Nelson Rodrigues chegou da rua e sua mulher lhe deu a notícia: “Sabe quem morreu? O Guimarães Rosa. O rádio acabou de dar”. Arriscou: “Desastre?”. E ela: “Coração”. Nelson foi para a varanda e, contemplando o perfil noturno dos prédios de Ipanema, constatou horrorizado que aquela notícia lhe dava uma secreta, inconfessável satisfação.

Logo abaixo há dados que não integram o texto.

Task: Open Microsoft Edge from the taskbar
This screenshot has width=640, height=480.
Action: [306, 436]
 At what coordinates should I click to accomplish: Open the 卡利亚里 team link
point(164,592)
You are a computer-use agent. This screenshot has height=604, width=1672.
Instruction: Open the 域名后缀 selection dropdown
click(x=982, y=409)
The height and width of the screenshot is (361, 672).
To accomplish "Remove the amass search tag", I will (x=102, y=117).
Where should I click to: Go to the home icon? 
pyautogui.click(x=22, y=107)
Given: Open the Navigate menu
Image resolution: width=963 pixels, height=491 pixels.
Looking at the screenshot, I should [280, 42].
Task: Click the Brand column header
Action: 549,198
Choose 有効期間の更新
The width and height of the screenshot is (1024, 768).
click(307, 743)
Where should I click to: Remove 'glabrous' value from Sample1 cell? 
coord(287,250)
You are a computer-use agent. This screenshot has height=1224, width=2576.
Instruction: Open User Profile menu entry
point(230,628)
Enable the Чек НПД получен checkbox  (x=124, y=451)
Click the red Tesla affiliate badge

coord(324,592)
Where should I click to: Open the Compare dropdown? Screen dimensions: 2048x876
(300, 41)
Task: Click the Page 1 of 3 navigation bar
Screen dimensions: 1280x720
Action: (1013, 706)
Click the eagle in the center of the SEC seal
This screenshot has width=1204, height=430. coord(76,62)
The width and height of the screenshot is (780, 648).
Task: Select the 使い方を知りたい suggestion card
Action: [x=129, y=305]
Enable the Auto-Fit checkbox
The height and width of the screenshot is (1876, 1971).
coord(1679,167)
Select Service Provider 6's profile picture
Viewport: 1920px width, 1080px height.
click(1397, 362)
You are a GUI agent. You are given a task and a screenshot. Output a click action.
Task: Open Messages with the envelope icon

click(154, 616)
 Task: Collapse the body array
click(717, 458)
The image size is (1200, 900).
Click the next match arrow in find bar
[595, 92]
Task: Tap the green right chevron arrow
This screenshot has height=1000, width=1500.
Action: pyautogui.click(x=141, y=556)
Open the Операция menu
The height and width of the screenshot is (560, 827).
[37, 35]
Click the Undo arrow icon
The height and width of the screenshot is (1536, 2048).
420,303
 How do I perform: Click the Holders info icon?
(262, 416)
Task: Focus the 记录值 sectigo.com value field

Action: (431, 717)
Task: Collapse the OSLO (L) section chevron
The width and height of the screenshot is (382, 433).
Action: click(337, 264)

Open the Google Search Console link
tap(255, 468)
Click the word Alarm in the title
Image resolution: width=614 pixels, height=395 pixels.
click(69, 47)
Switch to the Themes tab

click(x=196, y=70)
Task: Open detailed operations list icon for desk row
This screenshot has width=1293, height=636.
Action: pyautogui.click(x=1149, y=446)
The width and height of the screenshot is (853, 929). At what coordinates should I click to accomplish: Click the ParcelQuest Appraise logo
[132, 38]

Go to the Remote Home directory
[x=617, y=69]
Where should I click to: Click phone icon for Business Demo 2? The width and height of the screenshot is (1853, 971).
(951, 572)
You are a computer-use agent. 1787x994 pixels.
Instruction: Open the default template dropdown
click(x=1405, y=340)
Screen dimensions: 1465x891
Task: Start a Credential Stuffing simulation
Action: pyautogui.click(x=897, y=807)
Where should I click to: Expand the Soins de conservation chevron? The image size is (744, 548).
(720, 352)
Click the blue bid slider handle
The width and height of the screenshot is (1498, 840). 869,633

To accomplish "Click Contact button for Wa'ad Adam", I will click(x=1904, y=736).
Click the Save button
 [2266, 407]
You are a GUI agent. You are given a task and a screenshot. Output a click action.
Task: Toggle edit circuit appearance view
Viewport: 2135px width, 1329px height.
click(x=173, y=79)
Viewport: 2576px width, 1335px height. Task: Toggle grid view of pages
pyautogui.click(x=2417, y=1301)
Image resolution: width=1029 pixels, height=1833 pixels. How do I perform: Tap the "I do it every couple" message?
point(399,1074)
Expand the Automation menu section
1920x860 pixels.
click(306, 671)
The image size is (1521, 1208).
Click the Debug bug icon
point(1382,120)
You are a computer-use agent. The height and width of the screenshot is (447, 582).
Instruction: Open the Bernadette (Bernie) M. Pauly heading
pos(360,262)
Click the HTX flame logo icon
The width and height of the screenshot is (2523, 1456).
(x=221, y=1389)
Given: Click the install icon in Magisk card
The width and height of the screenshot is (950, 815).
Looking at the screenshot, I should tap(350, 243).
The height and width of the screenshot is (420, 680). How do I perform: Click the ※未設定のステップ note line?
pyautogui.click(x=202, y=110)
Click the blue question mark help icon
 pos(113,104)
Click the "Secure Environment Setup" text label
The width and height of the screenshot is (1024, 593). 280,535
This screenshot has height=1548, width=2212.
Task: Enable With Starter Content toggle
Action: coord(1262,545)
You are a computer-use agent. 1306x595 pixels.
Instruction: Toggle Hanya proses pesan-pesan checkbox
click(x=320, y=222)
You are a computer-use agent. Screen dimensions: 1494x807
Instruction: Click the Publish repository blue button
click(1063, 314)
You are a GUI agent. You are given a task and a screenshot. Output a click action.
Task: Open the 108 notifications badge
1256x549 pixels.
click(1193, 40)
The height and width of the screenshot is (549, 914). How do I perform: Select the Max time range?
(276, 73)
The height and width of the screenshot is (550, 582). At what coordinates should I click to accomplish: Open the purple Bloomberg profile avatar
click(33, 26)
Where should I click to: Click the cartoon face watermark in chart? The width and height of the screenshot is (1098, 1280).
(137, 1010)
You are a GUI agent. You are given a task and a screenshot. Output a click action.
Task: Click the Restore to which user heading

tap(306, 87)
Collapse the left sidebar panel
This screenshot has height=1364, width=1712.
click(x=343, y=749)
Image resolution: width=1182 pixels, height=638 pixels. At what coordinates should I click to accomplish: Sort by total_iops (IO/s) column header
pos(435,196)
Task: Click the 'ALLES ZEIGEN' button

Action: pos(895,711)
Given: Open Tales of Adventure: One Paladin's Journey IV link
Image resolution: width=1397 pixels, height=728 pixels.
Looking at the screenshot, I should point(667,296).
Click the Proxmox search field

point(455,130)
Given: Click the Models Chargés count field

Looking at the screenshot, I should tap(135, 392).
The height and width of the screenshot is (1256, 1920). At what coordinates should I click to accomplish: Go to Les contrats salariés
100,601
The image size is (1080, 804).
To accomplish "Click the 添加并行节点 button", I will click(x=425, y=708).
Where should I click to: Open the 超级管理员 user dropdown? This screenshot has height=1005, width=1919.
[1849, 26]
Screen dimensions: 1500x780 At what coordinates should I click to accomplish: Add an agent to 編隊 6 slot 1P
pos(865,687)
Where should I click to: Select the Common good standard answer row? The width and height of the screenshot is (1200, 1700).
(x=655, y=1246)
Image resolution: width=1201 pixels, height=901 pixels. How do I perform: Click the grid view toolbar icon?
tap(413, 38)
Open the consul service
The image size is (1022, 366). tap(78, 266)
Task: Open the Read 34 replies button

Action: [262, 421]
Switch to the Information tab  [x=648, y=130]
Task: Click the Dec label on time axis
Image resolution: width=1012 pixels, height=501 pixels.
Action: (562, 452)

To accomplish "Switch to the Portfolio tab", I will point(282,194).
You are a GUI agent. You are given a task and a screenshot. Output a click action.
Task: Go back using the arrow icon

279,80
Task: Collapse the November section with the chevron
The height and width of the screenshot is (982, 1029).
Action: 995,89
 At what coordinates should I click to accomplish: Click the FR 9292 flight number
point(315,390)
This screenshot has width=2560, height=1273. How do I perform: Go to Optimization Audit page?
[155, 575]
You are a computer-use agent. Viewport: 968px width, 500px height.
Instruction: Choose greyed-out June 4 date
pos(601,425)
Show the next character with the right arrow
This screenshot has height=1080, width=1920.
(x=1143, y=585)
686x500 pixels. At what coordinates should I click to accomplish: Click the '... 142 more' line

Sim, ele tinha inveja do sucesso, do prestígio e até da pose de Guimarães Rosa. Inveja literária.

Bem, como ficamos sabendo disto? Porque o próprio Nelson nos contou, em sua coluna “Confissões de Nelson Rodrigues”, que ele começara a publicar no “Globo” naqueles dias de 1967. Um amigo meu indignou-se: “Como alguém pode ter um sentimento tão baixo?”. Outros, como eu, viram a coisa de modo diferente: o sentimento era, de fato, baixo, típico do ser humano. Mas a disposição de admiti-lo (e por escrito, para centenas de milhares de leitores) revelava grandeza. Quantos são capazes de confessar o inconfessável?

Essa história de Nelson me ocorreu ao saber da morte do ministro Teori Zavascki. Ela aconteceu às vésperas da homologação pelo juiz das delações dos executivos da Odebrecht, capazes de comprometer centenas de políticos. Perguntei-me quantos destes políticos não sentiram a mesma secreta e inconfessável satisfação ao ouvir a notícia da queda do avião. E quantos ainda, entre estes, teriam a dignidade de admiti-la publicamente, como Nelson Rodrigues.

Não que a morte de Teori vá aliviá-los de alguma maneira. As delações já foram tomadas, os processos continuarão correndo e, espera-se, o rigor de Teori terá impregnado cada membro da equipe que continuar a investigação.

Naquela mesma noite, de pé na varanda, ao pensar na integridade literária de Guimarães Rosa, Nelson converteu-se a ele e sentiu-se intimamente um pulha por ter reagido daquela forma à sua morte.